Most of all, I remember singing out resonantly with the children, as our rally wound its way through the narrow slum lanes, the beautiful song that used to be broadcast over national television in the late-80s, under the National Literacy Mission:
Padna likhna sikho, o mehnat karne walo
Padna likhna sikho, o bhook se ladne walo
Ah aah ih eeh ko pehchano, alif ko likhna sikho
Kuh kha guh ghah ko apna hatiyaar banana sikho
Andhere se ujiyare tak paer badhana sikho
Padna likhna sikho, o mehnat karne walo
Padna likhna sikho, o bhook se ladne walo
In translation:
Learn to read and write O toiling people
Learn to read and write O you who’re battling hunger
Learn to recognise Ah Aah Ih Eeh, learn to write Alif
Learn to make Kuh Kha Guh Ghah your weapons
Learn to extend your foot from darkness towards light
Learn to read and write O toiling people
Learn to read and write O you who’re battling hunger
We observed International Literacy Day for a couple of years after that, with other women’s programmes. Then I swallowed the fact of our failure and inability to do anything substantive in the face of the utter perverse apathy and unresponsiveness of the authorities and institutions, and let this day pass. But my colleagues in Howrah, and especially Amina and Binod, always remember this day and observe it in some fashion.

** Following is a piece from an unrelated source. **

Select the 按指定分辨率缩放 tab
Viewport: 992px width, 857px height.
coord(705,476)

To people in India - Calcutta and Bengal used to be identified with learning, culture, the arts, political consciousness etc. Even today, educated people of the older generation in other parts of the country hold this city and state in high regard. But the reality today is somewhat different.
I know that in my lifetime I shall not see a literate Calcutta, or even a Calcutta where every child receives basic education. And nothing I might do personally will make a difference. I know that those who have the power and responsibility to address such matters – just don’t care. Nor do the systems exist to enable such goals. Yet, I go on, trying to do whatever little I can, to make a small difference, to a few children, in one place.

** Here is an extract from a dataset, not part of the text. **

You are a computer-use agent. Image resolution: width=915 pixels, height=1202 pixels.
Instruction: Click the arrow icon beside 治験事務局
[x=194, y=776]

I am in, of and for my city. But yet I stand apart, and am an exile in my own land. When one is out in the streets of Calcutta, at every moment everything all around defies law, orderliness, civility, rationality, taste, aesthetics, hygiene, sense, concern for the other. The image of the person of Calcutta that I am constantly filled with – is of a base, brutish, boorish, ugly, foul, filthy, violent, selfish, blind, malevolent, hateful, herd-driven, mob-mentality, beast.

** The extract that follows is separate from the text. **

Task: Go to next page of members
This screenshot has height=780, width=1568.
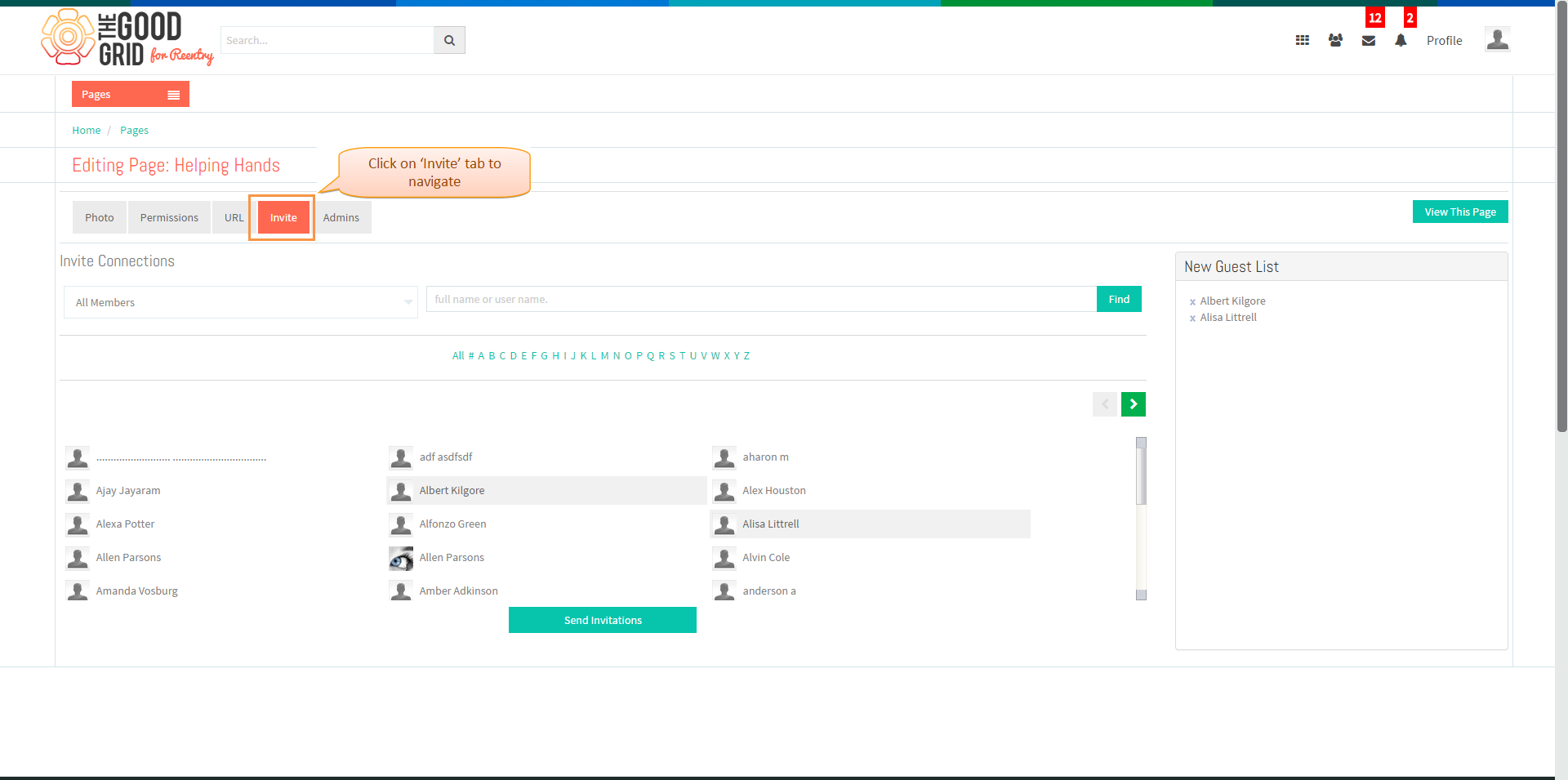Action: click(1134, 404)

And yet even that is not the full truth. A visitor to the city can also conclude that this is a warm, humane city, of sensitive, refined, aware people. Nature in this city – is also similarly ambiguous: this is the most frightfully hot, humid, infernal place; and yet, a gentle breeze, the quality of light, the feel-fragrance of the air, can be uplifting and endearing.
Poverty, squalor, filth, apathy, civic indiscipline etc – are also of course there in other cities of India. But yet perhaps Calcutta strikes one as different, and especially symbolic of all these things. There is also the long tradition of westerners’ gaze on Calcutta, which offends the educated, middle-class and affluent people here; they’d like their city to be well thought of, without themselves having to do anything in their lives towards that.
A concerned, aware citizen has to grapple with all this for herself, come to her own understanding, which is informed, unbiased, rational and compassionate, and act accordingly.
I like to think that there must be a higher reason and purpose behind Calcutta’s travails, something of significance for all of humanity. It is here that all the issues and challenges of life are out in the raw. Calcutta is something elemental. Here, every day, at every moment, darkness and light, knowledge and ignorance, apathy and compassion, high and low, good and evil - confront each other and battle. It is a theatre of humanity, the kitchen and alchemical laboratory of life, where the “human” is cooked and distilled.
I hope like the biryani which we successfully rescued, something fragrant and delicious results!